Fall of Night (Dead of Night 2)
Goat licked his lips, tasting mud and blood, and he dared ask a question.
“Where are we going?”
Homer took his time answering. He found a connecting road and turned onto the blacktop. There were other cars there, some heading to the turn-off to Route 653. Goat wanted to yell at them, to warn them; but that was impossible.
Eventually Homer flicked on his headlights as he brought the Escalade up to fifty-five miles an hour. They crossed the line into Fayette County and found another road that headed north.
“Where are we going?” Goat asked again.
Homer grinned at him with bloody teeth.
“Back to where I was raised,” he said.
That confused Goat for a moment. Homer had been born to an addict mother and given up for adoption. He’d been raised in a series of foster homes scattered all over western Pennsylvania.

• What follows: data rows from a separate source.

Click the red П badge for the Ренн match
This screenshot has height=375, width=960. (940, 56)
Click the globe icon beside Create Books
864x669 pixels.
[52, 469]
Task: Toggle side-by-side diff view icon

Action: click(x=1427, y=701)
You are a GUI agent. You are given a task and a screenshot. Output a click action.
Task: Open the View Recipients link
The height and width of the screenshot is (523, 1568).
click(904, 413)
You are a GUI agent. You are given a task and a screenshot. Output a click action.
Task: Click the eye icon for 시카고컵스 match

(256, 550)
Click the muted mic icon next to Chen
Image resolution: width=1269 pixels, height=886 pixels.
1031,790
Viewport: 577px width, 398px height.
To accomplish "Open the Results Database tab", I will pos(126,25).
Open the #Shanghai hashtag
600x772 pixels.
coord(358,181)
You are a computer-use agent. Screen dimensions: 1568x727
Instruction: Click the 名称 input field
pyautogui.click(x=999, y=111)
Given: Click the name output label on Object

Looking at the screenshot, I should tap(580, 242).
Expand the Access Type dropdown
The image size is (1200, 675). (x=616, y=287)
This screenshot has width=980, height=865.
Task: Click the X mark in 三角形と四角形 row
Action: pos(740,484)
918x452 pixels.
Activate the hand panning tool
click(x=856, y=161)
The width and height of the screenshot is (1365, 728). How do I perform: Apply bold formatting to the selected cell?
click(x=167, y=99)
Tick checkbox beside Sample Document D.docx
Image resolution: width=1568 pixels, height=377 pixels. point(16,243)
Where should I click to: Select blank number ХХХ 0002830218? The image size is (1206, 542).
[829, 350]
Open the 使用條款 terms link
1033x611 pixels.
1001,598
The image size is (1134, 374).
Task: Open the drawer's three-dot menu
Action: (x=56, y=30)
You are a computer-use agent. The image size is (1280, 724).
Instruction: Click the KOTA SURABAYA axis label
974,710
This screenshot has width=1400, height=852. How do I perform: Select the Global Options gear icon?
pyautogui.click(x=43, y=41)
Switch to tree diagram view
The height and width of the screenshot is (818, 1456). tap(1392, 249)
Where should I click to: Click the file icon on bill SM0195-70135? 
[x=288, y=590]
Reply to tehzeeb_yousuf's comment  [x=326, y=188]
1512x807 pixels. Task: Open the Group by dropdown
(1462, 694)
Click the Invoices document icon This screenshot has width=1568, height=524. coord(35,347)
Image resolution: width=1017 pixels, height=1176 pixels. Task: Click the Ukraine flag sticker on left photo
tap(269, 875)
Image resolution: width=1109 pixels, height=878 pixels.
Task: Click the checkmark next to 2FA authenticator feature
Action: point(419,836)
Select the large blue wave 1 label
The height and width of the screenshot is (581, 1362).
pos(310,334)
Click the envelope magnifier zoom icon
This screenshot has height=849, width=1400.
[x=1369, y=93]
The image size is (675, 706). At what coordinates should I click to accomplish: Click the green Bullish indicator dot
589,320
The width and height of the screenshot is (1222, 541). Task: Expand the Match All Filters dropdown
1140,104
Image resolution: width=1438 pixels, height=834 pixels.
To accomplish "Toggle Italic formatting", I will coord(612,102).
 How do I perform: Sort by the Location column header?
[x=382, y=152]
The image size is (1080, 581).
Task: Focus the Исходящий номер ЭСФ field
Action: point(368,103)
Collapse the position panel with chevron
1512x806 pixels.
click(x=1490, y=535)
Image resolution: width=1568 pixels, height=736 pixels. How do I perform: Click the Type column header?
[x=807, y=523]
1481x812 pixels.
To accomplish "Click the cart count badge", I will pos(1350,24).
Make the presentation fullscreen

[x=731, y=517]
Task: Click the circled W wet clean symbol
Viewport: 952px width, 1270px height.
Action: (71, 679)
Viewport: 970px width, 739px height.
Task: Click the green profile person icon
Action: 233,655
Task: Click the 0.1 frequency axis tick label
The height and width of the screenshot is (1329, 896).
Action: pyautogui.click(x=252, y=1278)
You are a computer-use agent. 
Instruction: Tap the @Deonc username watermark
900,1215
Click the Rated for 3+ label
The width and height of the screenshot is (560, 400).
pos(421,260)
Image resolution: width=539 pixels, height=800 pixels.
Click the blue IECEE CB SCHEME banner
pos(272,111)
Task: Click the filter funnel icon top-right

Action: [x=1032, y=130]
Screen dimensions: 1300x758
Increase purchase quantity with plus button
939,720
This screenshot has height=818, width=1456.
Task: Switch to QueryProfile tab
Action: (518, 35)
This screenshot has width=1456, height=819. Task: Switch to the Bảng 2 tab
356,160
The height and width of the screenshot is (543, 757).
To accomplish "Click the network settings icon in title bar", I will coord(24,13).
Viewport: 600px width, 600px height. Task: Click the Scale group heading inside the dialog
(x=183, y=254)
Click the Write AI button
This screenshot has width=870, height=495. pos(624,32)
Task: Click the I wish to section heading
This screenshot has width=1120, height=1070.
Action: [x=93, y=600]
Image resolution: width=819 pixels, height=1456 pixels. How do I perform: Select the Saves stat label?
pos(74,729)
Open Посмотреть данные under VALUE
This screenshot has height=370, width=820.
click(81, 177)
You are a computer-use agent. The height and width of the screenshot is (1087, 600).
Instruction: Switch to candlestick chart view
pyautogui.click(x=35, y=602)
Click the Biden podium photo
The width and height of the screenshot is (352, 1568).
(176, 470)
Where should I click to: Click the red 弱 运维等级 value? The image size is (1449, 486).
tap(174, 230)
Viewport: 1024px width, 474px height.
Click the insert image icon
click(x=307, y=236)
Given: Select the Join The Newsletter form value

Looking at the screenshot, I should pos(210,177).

No, he thought suddenly. He’s going home. To the place where he became a monster. To the foster home where he was first abused by a sadistic man and his wife. To a small apartment in a big city.
“Pittsburgh…?” said Goat in a small, frightened voice.
Home shot him a look, then grinned again. It was not a man’s smile. Maybe not even a zombie’s smile. It was the smile of the Black Eye and the Red Mouth. It was the smile of a monster.
Homer Gibbon drove on through the night.
“Home again, home again, jiggity-jig,” he sang in a voice that was filled with such dark promise.
CHAPTER SIXTY-TWO
THE Q-ZONE
STEBBINS COUNTY, PENNSYLVANIA
They moved across the quarantine zone alone and in packs. Some of them wore rags that had once been coveralls and jeans of farmers. Some wore ordinary shopkeepers’ clothes. A few wore the blood-smeared battle dress uniform of the Pennsylvania National Guard.
There were whites and blacks, some Latinos, a few Asians. There were adults and children. There were men and women.
None of those professional, cultural, racial, or gender identifiers mattered anymore. They were all of a kind now. All of the same species, and they were all unified by a purpose which, though not actually shared, was the same for each of them.
Hunger.
Age didn’t matter anymore. They were all as old as they would ever be.
They walked as fast as broken bones and torn tendons would allow them to walk. Some moved with the stick-figure gait of rigor mortis. Others loped along, low and feral and fast.
Most of them were leaving Stebbins County.
Not that they understood or cared where the county line was. They lacked the capacity for that kind of perception. They left because they could not smell food anymore. It had moved.
And so they followed it.
But not all of them.
Some stayed because they could still smell the fully blooded meat of the living. Those were the ones closest to the town’s only high ground.
The ones closest to the Stebbins Little School.